(Data records Opens)

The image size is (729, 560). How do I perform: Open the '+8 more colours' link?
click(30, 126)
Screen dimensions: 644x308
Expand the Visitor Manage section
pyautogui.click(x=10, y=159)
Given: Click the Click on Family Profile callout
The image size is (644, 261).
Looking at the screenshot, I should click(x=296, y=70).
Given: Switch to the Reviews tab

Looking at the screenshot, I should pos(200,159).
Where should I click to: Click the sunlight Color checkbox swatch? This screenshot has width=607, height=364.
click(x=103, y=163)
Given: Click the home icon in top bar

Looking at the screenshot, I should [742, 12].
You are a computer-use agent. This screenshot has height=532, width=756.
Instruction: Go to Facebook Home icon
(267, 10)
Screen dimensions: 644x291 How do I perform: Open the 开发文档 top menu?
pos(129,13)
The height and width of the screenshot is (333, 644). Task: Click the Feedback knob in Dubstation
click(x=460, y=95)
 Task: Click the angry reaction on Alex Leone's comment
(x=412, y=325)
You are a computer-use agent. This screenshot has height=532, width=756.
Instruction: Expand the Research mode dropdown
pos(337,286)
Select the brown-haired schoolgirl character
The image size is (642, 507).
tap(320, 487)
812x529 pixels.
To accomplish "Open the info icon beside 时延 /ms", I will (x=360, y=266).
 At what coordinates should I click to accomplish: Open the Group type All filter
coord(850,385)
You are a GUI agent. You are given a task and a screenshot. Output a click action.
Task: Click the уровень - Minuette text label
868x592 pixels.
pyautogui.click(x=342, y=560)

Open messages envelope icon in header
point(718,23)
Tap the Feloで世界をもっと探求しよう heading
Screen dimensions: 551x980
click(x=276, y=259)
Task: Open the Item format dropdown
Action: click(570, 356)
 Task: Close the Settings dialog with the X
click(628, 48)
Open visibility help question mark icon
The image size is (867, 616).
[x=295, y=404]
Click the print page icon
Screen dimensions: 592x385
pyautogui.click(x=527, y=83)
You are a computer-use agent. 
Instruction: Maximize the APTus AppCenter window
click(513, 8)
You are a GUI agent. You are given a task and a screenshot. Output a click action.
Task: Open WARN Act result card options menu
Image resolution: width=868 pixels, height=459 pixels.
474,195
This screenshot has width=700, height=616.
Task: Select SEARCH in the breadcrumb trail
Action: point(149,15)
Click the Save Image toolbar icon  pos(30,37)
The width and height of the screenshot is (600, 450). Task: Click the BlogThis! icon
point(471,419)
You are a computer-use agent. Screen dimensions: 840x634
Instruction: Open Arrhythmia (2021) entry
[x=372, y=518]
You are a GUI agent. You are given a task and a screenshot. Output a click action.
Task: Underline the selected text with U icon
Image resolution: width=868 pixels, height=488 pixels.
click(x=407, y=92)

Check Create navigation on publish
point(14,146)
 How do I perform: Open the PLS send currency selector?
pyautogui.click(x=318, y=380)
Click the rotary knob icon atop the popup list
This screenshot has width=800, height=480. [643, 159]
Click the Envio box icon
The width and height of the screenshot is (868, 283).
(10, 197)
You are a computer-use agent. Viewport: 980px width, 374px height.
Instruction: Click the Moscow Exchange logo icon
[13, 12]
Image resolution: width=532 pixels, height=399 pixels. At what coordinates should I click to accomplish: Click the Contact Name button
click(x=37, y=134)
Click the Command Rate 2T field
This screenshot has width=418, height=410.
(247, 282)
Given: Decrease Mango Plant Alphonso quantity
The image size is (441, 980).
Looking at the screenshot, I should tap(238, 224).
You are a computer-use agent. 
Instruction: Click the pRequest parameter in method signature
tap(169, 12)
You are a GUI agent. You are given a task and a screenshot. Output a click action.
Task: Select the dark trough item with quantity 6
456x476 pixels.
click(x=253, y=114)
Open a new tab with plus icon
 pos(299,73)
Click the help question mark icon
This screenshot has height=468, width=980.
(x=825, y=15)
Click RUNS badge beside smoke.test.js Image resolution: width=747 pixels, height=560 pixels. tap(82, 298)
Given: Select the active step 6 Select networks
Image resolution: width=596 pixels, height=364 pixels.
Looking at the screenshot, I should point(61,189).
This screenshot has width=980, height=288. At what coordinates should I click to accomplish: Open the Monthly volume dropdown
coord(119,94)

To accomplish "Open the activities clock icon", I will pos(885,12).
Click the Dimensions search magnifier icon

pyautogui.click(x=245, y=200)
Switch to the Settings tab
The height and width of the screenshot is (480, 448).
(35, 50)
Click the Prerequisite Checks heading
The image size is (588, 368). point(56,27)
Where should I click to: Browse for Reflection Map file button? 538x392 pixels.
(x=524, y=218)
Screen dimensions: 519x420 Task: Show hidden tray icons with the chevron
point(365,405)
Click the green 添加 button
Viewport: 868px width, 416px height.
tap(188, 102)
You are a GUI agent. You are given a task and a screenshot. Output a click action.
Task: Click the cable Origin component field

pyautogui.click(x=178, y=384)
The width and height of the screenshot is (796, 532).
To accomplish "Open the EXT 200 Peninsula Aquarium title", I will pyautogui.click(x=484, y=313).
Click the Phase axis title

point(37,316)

(Data records Closes)

* [What you will do]
Your answer should hold only the lines from the one with "Open a new tab with plus icon" through the end of the listing above, both ends included, written out exactly.

* [Solution for this task]
Open a new tab with plus icon
 pos(299,73)
Click the help question mark icon
This screenshot has height=468, width=980.
(x=825, y=15)
Click RUNS badge beside smoke.test.js Image resolution: width=747 pixels, height=560 pixels. tap(82, 298)
Given: Select the active step 6 Select networks
Image resolution: width=596 pixels, height=364 pixels.
Looking at the screenshot, I should point(61,189).
This screenshot has width=980, height=288. At what coordinates should I click to accomplish: Open the Monthly volume dropdown
coord(119,94)

To accomplish "Open the activities clock icon", I will pos(885,12).
Click the Dimensions search magnifier icon

pyautogui.click(x=245, y=200)
Switch to the Settings tab
The height and width of the screenshot is (480, 448).
(35, 50)
Click the Prerequisite Checks heading
The image size is (588, 368). point(56,27)
Where should I click to: Browse for Reflection Map file button? 538x392 pixels.
(x=524, y=218)
Screen dimensions: 519x420 Task: Show hidden tray icons with the chevron
point(365,405)
Click the green 添加 button
Viewport: 868px width, 416px height.
tap(188, 102)
You are a GUI agent. You are given a task and a screenshot. Output a click action.
Task: Click the cable Origin component field

pyautogui.click(x=178, y=384)
The width and height of the screenshot is (796, 532).
To accomplish "Open the EXT 200 Peninsula Aquarium title", I will pyautogui.click(x=484, y=313).
Click the Phase axis title

point(37,316)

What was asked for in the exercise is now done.